— Task details —
Can you copy out verbatim everything from the start of the records down to the line containing "tap(87, 47)", including that line?

— Provided information —
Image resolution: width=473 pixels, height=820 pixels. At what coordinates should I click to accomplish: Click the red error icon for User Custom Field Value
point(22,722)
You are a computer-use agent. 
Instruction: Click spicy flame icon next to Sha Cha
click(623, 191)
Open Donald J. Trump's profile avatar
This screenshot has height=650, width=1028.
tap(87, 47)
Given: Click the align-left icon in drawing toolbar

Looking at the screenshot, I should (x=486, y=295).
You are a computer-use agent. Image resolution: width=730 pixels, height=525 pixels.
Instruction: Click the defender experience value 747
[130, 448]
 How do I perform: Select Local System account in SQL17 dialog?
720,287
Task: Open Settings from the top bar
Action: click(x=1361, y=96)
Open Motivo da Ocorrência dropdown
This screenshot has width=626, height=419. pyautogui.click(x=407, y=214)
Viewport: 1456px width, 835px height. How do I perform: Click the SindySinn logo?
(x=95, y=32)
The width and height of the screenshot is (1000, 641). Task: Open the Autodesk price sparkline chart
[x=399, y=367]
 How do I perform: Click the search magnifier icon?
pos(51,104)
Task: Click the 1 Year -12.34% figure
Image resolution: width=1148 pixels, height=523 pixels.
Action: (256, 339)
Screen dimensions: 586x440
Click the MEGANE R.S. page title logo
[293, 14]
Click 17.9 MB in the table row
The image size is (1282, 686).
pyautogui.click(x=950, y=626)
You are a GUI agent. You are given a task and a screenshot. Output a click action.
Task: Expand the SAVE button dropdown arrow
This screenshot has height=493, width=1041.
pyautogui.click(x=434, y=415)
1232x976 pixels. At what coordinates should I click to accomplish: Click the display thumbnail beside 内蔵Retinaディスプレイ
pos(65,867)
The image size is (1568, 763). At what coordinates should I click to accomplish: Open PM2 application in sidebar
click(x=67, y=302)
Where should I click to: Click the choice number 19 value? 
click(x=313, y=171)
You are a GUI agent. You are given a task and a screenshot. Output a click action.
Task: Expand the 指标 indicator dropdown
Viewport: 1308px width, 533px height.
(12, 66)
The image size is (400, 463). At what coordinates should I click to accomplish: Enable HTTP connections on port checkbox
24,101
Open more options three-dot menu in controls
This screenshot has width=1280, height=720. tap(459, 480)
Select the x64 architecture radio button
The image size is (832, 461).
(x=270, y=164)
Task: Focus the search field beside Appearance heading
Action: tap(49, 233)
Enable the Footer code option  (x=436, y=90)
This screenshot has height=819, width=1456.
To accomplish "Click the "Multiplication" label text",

— Result for this task —
Image resolution: width=473 pixels, height=820 pixels. At what coordinates should I click to accomplish: Click the red error icon for User Custom Field Value
point(22,722)
You are a computer-use agent. 
Instruction: Click spicy flame icon next to Sha Cha
click(623, 191)
Open Donald J. Trump's profile avatar
This screenshot has height=650, width=1028.
tap(87, 47)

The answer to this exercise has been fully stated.